* _Exercise tasks_
(1) Write out the part of the Phil Spector passage that opens with the words containing "Another woman was" and closes with "a regular customer.".
(2) Using the Phil Spector passage, explain why Billy Redden could not have played banjo at Spector's birthday party.

* _Given text_
One day toward the end of November 1972 Joe Boyd, who was then working as the executive in charge of music for Warner Bros. films, received a phone call from Phil Spector’s personal assistant. Spector had seen the film Deliverance and wanted to book “Lonny,” the inbred and mentally retarded Appalachian boy who played the theme “Dueling Banjos” in the film, to perform at his birthday party. Boyd explained that the boy in question—a sixteen-year-old named Billy Redden—did not actually play the banjo, and that the tune had been performed by Eric Weissberg. (In fact, Redden—who was neither inbred nor mentally retarded—was unable even to mime playing the banjo; director John Boorman had another child, wearing Redden’s shirt, finger the chord changes.) “I tried to explain this to the assistant,” Boyd recalls. “I could hear her talking to Spector with her hand over the phone. Then she said, ‘Phil says he
saw the movie, and the kid does play the banjo.’ I said, ‘Eric Weissberg plays the banjo. I was there, I recorded the track.’ ‘Phil says he doesn’t believe you.’ He was determined to book the weird, demented kid who played the banjo and he wouldn’t get off the phone.”
Another woman was beginning to play an increasingly important role in Spector’s life. He had first met Janis Zavala in the mid-’60s when she was a high-school student working part-time in the Hollywood clothes shop Beau Gentry, where Spector was a regular customer.
Janis was petite and strikingly attractive; she wore her brunette hair to her waist and dressed in a bohemian style. She and Spector developed a platonic relationship; they would often talk on the telephone and in time he became something of a mentor to her, taking an active interest in helping with her studies. “Phil was very proper with Janis, like a Victorian gentleman, very respectful,” says Dan Kessel, who attended L.A. City College at the same time as Janis. “Even though she was ensconced in the midst of the hip, Hollywood milieu, he discerned that she was a special young lady of quality and didn’t regard her as a typical Hollywood chick. But they were just friends back then.”
After working in publishing, Janis gravitated toward the music business, taking a job, quite by chance, with Spector’s old partner Lester Sill at Screen Gems. As Spector’s marriage drew to an agonizing and acrimonious end, he turned more and more to Janis for comfort. When Ronnie finally departed, Spector and Janis began dating. Their relationship would prove to be the closest and most enduring of Spector’s life.

* _Source information_

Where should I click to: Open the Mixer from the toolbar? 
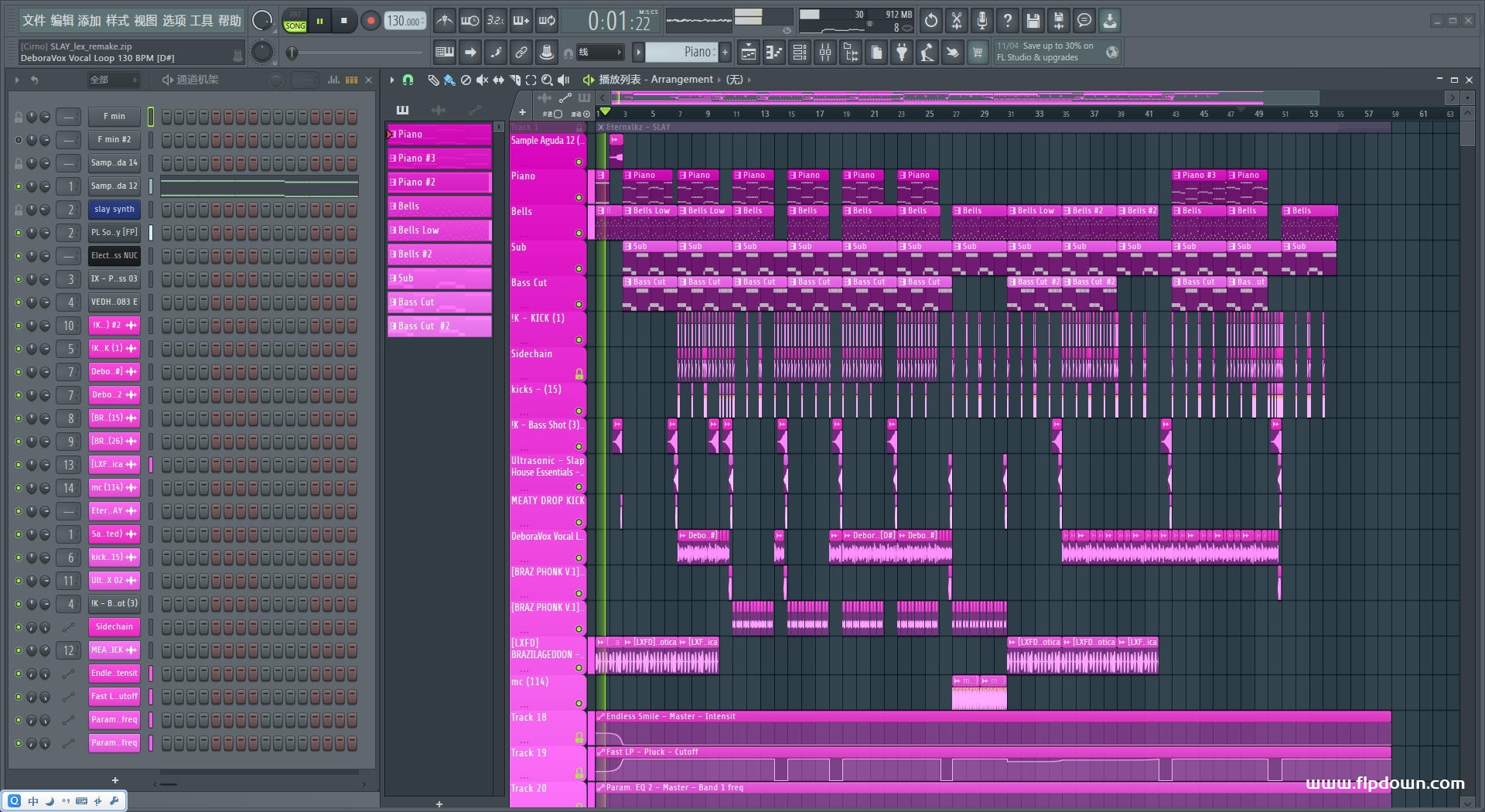click(825, 53)
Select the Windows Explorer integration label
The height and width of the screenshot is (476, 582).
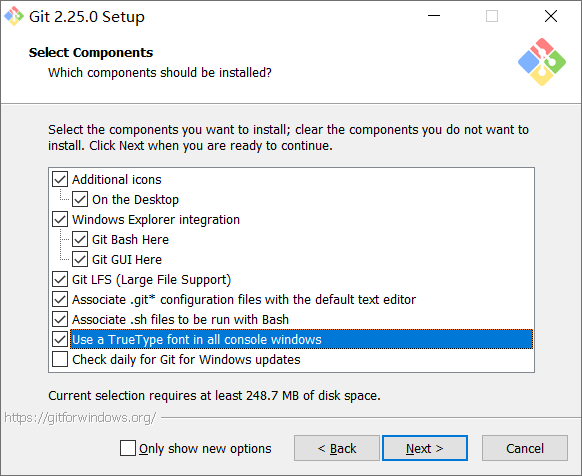click(x=156, y=220)
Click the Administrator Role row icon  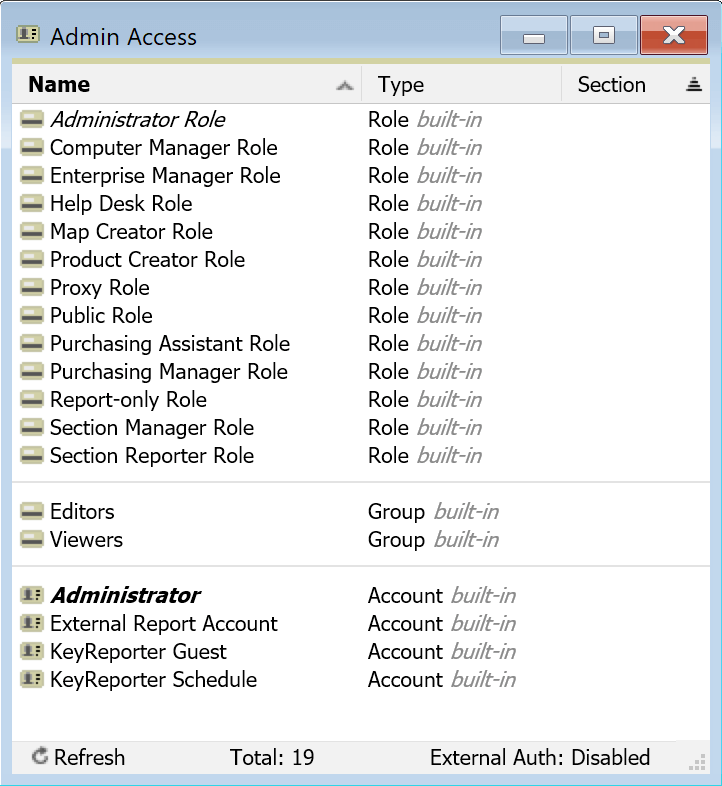pos(32,120)
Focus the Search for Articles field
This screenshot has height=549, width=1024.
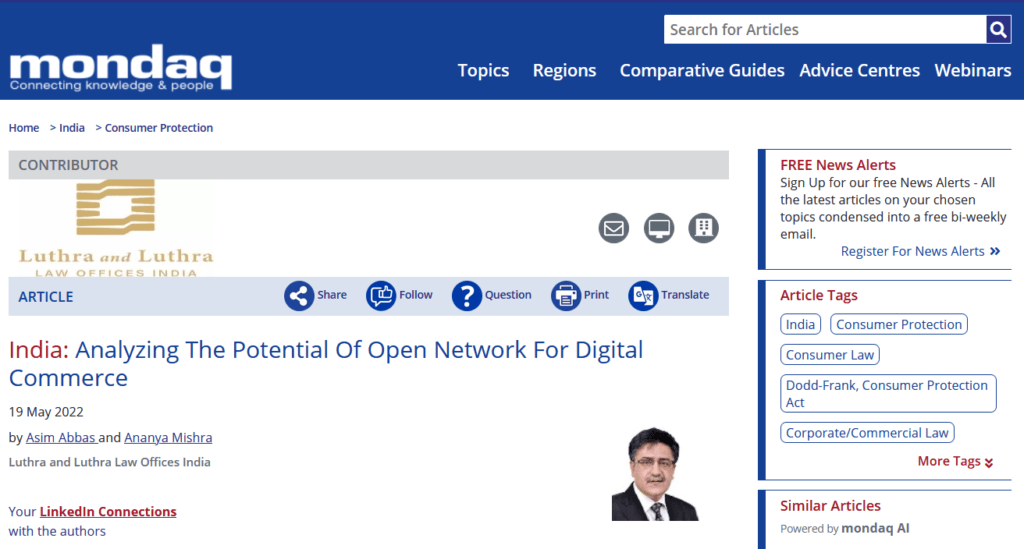(x=824, y=30)
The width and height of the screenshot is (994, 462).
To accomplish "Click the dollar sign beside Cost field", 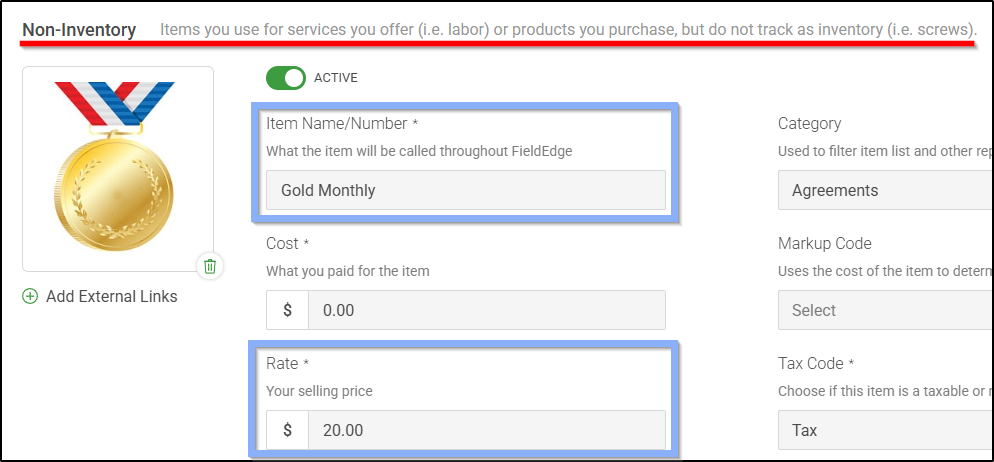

* _Results_
(1)
Another woman was beginning to play an increasingly important role in Spector’s life. He had first met Janis Zavala in the mid-’60s when she was a high-school student working part-time in the Hollywood clothes shop Beau Gentry, where Spector was a regular customer.

(2) Redden did not actually play the banjo. "Dueling Banjos" was performed by Eric Weissberg. Redden could not even mime playing it, so director John Boorman had another child, wearing Redden's shirt, finger the chord changes.